10.Clinical analysis of 81 children with urinary system injury after hematopoietic stem cell transplantation
Ruyue CHEN ; Hanyun TANG ; Qing CHEN ; Yajun FENG ; Yunyan SHEN ; Qinying XU ; Yun ZHU ; Xueming ZHU ; Xiaozhong LI
Journal of Clinical Pediatrics 2017;35(5):345-349
Objectives To investigate the etiology, renal pathology, treatment, and prognosis of children's urinary system injury after hematopoietic stem cell transplantation (HSCT). Methods Clinical data of 81 children with urinary dysfunction after HSCT admitted to the Hematology Department in Children's Hospital of Soochow University were analyzed, and relevant literatures were reviewed.
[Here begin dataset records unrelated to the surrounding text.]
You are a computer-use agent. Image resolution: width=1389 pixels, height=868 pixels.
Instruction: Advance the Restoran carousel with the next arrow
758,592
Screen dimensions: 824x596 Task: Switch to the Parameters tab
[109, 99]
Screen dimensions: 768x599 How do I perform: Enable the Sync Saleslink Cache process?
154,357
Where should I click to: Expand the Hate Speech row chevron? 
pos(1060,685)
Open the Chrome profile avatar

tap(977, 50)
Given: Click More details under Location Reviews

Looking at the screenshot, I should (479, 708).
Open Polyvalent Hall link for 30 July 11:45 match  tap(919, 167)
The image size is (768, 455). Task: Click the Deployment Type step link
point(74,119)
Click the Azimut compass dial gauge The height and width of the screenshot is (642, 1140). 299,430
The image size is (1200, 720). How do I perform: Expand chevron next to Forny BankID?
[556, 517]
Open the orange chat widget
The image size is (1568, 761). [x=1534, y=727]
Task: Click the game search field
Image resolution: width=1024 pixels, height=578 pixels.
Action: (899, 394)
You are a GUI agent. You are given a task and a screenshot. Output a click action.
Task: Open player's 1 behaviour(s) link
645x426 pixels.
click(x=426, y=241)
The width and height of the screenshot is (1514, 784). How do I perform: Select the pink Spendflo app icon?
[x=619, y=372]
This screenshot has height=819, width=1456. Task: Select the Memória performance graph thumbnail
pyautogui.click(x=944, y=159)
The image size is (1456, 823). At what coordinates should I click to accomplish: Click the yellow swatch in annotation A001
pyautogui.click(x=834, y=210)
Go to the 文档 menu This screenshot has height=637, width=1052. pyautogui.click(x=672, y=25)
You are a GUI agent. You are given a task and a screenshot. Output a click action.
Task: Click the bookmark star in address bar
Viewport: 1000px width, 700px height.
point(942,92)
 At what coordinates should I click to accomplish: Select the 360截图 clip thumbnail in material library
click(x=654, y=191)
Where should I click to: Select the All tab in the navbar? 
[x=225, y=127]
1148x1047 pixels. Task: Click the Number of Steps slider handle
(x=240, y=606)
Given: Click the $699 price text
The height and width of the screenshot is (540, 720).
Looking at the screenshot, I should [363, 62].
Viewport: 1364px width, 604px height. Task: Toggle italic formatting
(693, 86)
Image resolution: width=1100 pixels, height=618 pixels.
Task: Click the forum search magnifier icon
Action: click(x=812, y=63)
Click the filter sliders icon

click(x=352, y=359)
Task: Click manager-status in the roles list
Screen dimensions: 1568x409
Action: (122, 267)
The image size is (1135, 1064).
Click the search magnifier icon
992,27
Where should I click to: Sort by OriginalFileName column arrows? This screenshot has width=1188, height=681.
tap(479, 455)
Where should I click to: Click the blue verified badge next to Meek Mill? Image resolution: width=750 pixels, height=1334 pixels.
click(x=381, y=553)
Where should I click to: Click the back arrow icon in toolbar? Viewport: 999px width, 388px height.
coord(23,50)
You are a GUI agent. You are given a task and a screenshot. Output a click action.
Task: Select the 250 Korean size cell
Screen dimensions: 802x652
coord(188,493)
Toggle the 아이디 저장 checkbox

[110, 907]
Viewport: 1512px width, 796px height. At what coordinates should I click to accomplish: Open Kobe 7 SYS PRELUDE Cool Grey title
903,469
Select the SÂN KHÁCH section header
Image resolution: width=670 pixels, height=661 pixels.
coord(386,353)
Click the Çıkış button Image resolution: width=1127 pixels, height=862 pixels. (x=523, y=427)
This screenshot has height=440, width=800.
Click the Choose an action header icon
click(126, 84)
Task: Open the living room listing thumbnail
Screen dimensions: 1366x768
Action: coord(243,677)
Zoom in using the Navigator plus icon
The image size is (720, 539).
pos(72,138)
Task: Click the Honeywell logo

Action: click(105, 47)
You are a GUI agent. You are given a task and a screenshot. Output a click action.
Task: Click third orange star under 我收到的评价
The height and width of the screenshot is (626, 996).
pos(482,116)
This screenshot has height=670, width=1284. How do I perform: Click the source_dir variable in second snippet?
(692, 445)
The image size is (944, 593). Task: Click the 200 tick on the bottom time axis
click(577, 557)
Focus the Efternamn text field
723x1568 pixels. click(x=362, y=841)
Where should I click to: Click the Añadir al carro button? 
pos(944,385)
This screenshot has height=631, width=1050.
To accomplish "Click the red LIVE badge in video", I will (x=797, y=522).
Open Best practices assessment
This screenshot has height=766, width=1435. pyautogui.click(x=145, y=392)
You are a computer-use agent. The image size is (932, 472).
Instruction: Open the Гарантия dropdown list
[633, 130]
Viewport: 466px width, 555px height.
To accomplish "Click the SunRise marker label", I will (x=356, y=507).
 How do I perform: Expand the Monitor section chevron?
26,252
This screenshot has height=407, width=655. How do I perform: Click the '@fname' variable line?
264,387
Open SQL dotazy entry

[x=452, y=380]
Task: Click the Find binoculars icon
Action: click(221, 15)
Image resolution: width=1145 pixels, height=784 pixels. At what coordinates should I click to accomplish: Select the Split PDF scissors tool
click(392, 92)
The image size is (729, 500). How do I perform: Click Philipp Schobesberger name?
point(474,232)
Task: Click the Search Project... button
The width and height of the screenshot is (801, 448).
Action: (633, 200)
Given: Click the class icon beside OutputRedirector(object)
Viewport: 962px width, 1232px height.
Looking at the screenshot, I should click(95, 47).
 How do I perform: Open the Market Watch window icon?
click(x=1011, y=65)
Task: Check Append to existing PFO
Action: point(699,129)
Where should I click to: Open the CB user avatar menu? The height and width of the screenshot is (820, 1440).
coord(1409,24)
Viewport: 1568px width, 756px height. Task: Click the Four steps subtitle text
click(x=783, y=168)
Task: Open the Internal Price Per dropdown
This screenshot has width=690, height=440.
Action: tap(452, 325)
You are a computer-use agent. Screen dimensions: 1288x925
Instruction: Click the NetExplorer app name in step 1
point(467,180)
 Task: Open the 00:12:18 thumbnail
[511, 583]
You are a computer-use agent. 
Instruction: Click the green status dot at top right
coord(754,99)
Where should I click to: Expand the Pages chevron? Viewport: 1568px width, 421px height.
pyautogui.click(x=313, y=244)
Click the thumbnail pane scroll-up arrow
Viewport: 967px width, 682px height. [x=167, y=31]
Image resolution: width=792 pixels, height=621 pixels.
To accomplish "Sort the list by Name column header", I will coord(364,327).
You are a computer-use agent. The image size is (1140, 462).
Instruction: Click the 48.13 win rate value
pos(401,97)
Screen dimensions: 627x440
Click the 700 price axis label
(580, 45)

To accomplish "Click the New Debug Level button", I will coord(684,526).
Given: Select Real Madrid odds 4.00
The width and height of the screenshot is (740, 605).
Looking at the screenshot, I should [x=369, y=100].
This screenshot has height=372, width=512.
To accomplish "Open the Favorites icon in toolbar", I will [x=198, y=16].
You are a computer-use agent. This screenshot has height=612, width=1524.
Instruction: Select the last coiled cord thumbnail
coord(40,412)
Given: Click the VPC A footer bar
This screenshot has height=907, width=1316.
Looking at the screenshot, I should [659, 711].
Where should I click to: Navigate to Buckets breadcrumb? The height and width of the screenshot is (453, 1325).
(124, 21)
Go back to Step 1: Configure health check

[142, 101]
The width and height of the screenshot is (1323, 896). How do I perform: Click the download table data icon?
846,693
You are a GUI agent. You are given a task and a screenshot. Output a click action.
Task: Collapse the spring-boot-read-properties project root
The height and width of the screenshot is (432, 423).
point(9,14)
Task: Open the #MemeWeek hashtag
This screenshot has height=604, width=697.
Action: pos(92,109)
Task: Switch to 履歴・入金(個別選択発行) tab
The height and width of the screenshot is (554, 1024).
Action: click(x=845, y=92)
Results In 81 cases (50 males and 31 females), the age ranges from 8 months to 17 years old. Thirty cases (37%) with prerenal injury were recovered after active rehydration and other symptom specific treatment. There were 9 (11.1%) children with renal injury, four cases were given up therapy or transferred to other hospitals, thus lead to an unknown prognosis. Kidney biopsy was performed in the remaining five cases for pathological investigation. After active symptom-speific and etiology-based treatment, serum creatinine and glomerular filtration rate of four cases return to normal. But in the long-term follow-up,one case died of recurrence of primary disease, reinfusion of hematopoietic stem cell combined with renal failure. The remaining 3 patients were with chronic kidney disease (CKD). One case with renal thrombotic microangiopathy was in the chronic dialysis. Postrenal renal injuries were mainly hemorrhagic cystitis (28.4%) and urinary tract infection (16%). After a large dose of rehydration, urine alkalization and anti-infection therapy, they were recovered in the short term with a good prognosis. Conclusions Urinary injury after HSCT is mainly divided into three categories: prerenal, renal and postrenal, in which renal injury is prone to frequent recurrence.